» Task to carry out
Word for word, repeat every entry that appears below.

Segment Start: Records for this exercise

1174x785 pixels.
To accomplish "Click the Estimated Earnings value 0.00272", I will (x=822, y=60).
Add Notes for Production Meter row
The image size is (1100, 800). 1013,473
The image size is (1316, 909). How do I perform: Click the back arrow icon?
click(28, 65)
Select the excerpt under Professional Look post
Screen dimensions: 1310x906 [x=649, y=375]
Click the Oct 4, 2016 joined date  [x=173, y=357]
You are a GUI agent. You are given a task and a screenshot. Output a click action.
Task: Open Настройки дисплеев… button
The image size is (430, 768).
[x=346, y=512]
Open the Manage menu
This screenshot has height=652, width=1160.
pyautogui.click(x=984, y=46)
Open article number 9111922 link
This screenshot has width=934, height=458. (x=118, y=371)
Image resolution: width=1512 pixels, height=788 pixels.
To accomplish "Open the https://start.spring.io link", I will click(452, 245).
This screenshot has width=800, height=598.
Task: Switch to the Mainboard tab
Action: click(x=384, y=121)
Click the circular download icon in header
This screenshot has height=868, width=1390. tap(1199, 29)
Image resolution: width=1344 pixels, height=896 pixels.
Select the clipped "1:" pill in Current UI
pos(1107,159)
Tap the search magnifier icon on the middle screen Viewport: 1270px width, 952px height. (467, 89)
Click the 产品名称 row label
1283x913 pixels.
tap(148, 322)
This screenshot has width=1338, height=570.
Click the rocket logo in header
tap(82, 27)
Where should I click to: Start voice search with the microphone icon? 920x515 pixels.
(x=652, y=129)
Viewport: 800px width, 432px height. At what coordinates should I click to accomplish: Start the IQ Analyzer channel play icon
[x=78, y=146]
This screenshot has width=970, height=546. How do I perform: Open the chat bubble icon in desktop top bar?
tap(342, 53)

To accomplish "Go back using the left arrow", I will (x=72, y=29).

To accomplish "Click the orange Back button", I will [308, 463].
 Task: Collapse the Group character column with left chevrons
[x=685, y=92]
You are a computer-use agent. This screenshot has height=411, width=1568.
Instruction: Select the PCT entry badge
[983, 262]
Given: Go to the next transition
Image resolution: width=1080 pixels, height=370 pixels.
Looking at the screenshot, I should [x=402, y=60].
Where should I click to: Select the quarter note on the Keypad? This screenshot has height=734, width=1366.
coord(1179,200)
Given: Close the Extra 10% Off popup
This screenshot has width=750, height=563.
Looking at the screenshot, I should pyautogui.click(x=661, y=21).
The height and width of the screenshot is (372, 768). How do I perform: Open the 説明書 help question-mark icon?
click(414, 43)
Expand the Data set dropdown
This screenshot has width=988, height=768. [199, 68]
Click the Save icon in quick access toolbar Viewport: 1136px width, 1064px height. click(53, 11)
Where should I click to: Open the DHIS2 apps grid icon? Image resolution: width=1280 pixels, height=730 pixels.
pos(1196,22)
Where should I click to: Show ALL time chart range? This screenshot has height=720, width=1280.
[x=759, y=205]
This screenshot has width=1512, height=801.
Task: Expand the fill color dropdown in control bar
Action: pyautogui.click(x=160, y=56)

Segment End: Records for this exercise

» Task answer
1174x785 pixels.
To accomplish "Click the Estimated Earnings value 0.00272", I will (x=822, y=60).
Add Notes for Production Meter row
The image size is (1100, 800). 1013,473
The image size is (1316, 909). How do I perform: Click the back arrow icon?
click(28, 65)
Select the excerpt under Professional Look post
Screen dimensions: 1310x906 [x=649, y=375]
Click the Oct 4, 2016 joined date  [x=173, y=357]
You are a GUI agent. You are given a task and a screenshot. Output a click action.
Task: Open Настройки дисплеев… button
The image size is (430, 768).
[x=346, y=512]
Open the Manage menu
This screenshot has height=652, width=1160.
pyautogui.click(x=984, y=46)
Open article number 9111922 link
This screenshot has width=934, height=458. (x=118, y=371)
Image resolution: width=1512 pixels, height=788 pixels.
To accomplish "Open the https://start.spring.io link", I will click(452, 245).
This screenshot has width=800, height=598.
Task: Switch to the Mainboard tab
Action: click(x=384, y=121)
Click the circular download icon in header
This screenshot has height=868, width=1390. tap(1199, 29)
Image resolution: width=1344 pixels, height=896 pixels.
Select the clipped "1:" pill in Current UI
pos(1107,159)
Tap the search magnifier icon on the middle screen Viewport: 1270px width, 952px height. (467, 89)
Click the 产品名称 row label
1283x913 pixels.
tap(148, 322)
This screenshot has width=1338, height=570.
Click the rocket logo in header
tap(82, 27)
Where should I click to: Start voice search with the microphone icon? 920x515 pixels.
(x=652, y=129)
Viewport: 800px width, 432px height. At what coordinates should I click to accomplish: Start the IQ Analyzer channel play icon
[x=78, y=146]
This screenshot has width=970, height=546. How do I perform: Open the chat bubble icon in desktop top bar?
tap(342, 53)

To accomplish "Go back using the left arrow", I will (x=72, y=29).

To accomplish "Click the orange Back button", I will [308, 463].
 Task: Collapse the Group character column with left chevrons
[x=685, y=92]
You are a computer-use agent. This screenshot has height=411, width=1568.
Instruction: Select the PCT entry badge
[983, 262]
Given: Go to the next transition
Image resolution: width=1080 pixels, height=370 pixels.
Looking at the screenshot, I should [x=402, y=60].
Where should I click to: Select the quarter note on the Keypad? This screenshot has height=734, width=1366.
coord(1179,200)
Given: Close the Extra 10% Off popup
This screenshot has width=750, height=563.
Looking at the screenshot, I should pyautogui.click(x=661, y=21).
The height and width of the screenshot is (372, 768). How do I perform: Open the 説明書 help question-mark icon?
click(414, 43)
Expand the Data set dropdown
This screenshot has width=988, height=768. [199, 68]
Click the Save icon in quick access toolbar Viewport: 1136px width, 1064px height. click(53, 11)
Where should I click to: Open the DHIS2 apps grid icon? Image resolution: width=1280 pixels, height=730 pixels.
pos(1196,22)
Where should I click to: Show ALL time chart range? This screenshot has height=720, width=1280.
[x=759, y=205]
This screenshot has width=1512, height=801.
Task: Expand the fill color dropdown in control bar
Action: pyautogui.click(x=160, y=56)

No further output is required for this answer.